Renovation and the FAI support
Thanks to the strenuous and expensive restoration work that lasted almost 30 years and led by the Superintendence of Salerno, it was possible to present once again to the visitors a brand new vision of the building in 2012. The struggle they faced was to renovate the walls of the church and understand the role that this monument used to play in the lives of the community. A series of initiatives to promote the monument, currently managed by Don Carmine Satriano, has been taken on still in 2012. For example, 8000 people took part in the sixth edition of the “Luoghi del Cuore” census promoted by FAI in collaboration with Intensa Sanpaolo to renovate the wooden Madonna’s face with Child whose features had been seriously damaged. The project, made possible thanks to the support of “Luoghi del Cuore”, the Cavaliere family, and the Parish of Santa Maria Maddalena, was carried out using non-invasive technology. The work was led by the Soprintentenza per le Belle Arti, the Paesaggio of the provinces of Salerno and Avellino, in collaboration with the MiBACT Regional Directorate. It was also carried out by the Spada company of the Cava Dei Tirreni.
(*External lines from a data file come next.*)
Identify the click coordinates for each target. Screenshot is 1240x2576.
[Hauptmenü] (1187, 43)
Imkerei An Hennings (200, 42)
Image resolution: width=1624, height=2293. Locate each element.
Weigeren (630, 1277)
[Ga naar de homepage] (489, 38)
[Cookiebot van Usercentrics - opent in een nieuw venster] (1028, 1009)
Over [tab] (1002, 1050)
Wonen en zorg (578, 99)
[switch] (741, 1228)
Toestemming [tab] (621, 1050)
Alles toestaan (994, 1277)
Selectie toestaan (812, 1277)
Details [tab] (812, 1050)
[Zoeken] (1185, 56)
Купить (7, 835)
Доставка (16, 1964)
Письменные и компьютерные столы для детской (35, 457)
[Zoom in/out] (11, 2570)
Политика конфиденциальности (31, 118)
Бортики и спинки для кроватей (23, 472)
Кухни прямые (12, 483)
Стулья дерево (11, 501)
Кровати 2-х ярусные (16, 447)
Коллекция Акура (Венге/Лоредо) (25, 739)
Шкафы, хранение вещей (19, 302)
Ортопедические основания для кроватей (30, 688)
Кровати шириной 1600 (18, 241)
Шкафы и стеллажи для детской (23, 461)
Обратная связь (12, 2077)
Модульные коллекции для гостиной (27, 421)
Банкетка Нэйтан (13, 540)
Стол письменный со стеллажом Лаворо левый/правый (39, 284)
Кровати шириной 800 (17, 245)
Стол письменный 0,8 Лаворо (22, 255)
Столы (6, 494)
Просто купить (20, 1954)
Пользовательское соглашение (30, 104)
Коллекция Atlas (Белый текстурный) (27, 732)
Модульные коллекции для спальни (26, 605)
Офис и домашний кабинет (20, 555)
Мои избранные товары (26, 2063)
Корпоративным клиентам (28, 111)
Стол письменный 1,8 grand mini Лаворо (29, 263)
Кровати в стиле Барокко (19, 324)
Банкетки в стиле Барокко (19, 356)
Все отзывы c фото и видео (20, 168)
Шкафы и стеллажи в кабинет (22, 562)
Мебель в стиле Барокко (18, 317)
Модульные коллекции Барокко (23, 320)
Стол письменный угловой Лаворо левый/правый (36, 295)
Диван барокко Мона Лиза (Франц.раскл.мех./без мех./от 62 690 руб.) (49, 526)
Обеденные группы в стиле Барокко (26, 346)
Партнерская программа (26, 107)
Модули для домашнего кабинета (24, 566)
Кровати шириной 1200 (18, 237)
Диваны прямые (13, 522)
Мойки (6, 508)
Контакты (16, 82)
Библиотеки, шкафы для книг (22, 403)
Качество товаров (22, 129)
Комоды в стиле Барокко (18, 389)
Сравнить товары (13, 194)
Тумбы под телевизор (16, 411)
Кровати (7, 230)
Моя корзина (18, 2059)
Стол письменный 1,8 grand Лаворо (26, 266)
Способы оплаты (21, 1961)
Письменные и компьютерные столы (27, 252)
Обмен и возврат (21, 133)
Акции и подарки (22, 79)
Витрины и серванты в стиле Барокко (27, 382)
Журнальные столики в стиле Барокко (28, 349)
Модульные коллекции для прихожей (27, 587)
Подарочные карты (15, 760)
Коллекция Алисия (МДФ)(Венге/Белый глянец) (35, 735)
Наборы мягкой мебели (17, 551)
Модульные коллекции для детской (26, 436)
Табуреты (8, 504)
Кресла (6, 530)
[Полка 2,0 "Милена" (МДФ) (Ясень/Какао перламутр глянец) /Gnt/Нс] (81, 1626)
Following ancient traditions, the Amalfi Coast celebrates on the 30th of August and on the 1st of September Byzantine New Year. This festivity used to mark the beginning of the fiscal and legal year during the Byzantine Empire. To commemorate this anniversary, Atrani and Amalfi in 1997 started to celebrate it with a high cultural celebration that still takes place today. The event is organized by the Municipality of Amalfi, in collaboration with the municipality of Atrani and Centro di Cultura e Stria Amalfitana. On the 1st of September, you can follow the historical procession that brings the Magister from Amalfi to the Jarvis of the Chapel of San Salvatore de’ Birecto, where the investiture ceremony takes place in the presence of the Archbishop. Then, following the cheering procession, the Magister reaches the impressive staircase of the Cathedral of St. Andrew in Amalfi for the official presentation to the citizens. A great reenactment that represents a significant attraction and that brings lots of tourists in the area.